:: OPDRACHT 1 ::
Beantwoord de volgende vragen over de tekst over Mathieu van der Poel.
(a) Met welk ene plan start Van der Poel aan een wedstrijd?
(b) Wie werd ooit tweede in de Hel van het Noorden?
(c) Welke ploeggenoot sprong zo nu en dan mee?
:: OPDRACHT 2 ::
Geef uit de tekst over Mathieu van der Poel letterlijk alles weer van "De sfeer was" tot en met "en dan mee.".
:: OPDRACHT 3 ::
Schrijf het vervolg van de tekst over Mathieu van der Poel, aansluitend op de laatste zin.

:: TEKSTFRAGMENT ::
++++++++++

Het is van Mathieu van der Poel gekend dat hij het liefst zonder een plan aan een wedstrijd start, of beter gezegd met slechts één plan: winnen. De voorwaarden daarvan heeft zijn ploeg Alpecin-Deceuninck dit seizoen tot in de puntjes weten te perfectioneren, met de winst in alle drie (!) de Monumenten van het Wielerjaar 2024 tot gevolg.
De sfeer was goed in de bus van Alpecin-Deceuninck, de uren voor aanvang van Parijs-Roubaix. Muziekje, een dolletje: dan weten de ploeggenoten van de Nederlandse wielerkampioen dat Van der Poel op zijn best is. En dat zij dat ook moeten zijn. Silvan Dillier, zelf ooit tweede in de Hel van het Noorden na Peter Sagan, nam de ploeg vanaf kilometerpaal nul op sleeptouw. Edward Planckaert sprong op zijn beurt dan weer zo nu en dan mee.

++++++++++

:: VERMELDE ITEMS ::

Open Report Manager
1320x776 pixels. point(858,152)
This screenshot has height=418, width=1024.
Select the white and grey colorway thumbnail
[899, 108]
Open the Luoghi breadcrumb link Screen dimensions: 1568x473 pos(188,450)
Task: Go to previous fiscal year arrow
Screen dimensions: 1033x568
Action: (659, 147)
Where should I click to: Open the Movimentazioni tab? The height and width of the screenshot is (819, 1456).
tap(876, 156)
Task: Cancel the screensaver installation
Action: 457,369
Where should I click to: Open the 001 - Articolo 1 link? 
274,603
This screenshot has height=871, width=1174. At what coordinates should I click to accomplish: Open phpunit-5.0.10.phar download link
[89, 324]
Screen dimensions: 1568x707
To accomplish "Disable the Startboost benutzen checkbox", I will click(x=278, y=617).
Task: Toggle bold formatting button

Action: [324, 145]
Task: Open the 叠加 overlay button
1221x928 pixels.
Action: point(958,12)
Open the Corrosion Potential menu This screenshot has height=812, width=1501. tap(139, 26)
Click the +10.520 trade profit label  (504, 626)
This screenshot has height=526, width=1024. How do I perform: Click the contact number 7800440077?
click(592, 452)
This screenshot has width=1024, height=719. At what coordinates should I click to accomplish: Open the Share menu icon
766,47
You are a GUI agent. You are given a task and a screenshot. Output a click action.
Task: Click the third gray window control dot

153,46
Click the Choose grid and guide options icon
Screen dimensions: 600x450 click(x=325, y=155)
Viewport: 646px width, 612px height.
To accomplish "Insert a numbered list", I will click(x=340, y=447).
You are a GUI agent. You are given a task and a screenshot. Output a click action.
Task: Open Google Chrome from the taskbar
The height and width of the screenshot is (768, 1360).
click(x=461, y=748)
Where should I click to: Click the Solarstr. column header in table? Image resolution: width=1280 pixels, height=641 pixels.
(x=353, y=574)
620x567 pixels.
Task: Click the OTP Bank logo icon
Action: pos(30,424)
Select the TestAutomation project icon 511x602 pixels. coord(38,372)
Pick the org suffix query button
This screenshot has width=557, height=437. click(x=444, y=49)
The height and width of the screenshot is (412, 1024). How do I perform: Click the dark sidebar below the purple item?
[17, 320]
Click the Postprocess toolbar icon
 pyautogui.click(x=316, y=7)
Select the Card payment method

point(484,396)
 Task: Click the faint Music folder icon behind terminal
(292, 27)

++++++++++

:: ANTWOORD 1 ::
(a) Winnen.
(b) Silvan Dillier.
(c) Edward Planckaert.

:: ANTWOORD 2 ::
De sfeer was goed in de bus van Alpecin-Deceuninck, de uren voor aanvang van Parijs-Roubaix. Muziekje, een dolletje: dan weten de ploeggenoten van de Nederlandse wielerkampioen dat Van der Poel op zijn best is. En dat zij dat ook moeten zijn. Silvan Dillier, zelf ooit tweede in de Hel van het Noorden na Peter Sagan, nam de ploeg vanaf kilometerpaal nul op sleeptouw. Edward Planckaert sprong op zijn beurt dan weer zo nu en dan mee.

:: ANTWOORD 3 ::
Bij de blauwhemden gaven ze aan dat de openingsfase wel eens hectisch kon gaan worden. En zo geschiedde: het eerste uur werd aan bijna 55 (!) kilometer per uur afgewerkt. Van der Poel paste hier ook zijn fietskeuze op aan, zo vertelde hij na afloop. 'Starten met wat dunnere banden. Ik verwachtte een flinke strijd om de kopgroep, dus zo kon ik wat energie besparen. Dat heb ik vorig jaar ook gedaan', liet de regenboogtrui zich na afloop ontvallen.
Goede keuze, zo bleek. Iets voor de eerste strook kon hij relatief op zijn gemakje wisselen, om vervolgens met onder meer de van een plaspauze terugkerende Mads Pedersen terug van voren te postvatten. Ondertussen zorgden zijn ploeggenoten ervoor dat de toch wel relatief gevaarlijke kopgroep met onder meer Kasper Asgreen, Per Strand Hagenes en Rasmus Tiller niet al teveel ruimte kreeg: maximaal twee minuten viel hen ten deel.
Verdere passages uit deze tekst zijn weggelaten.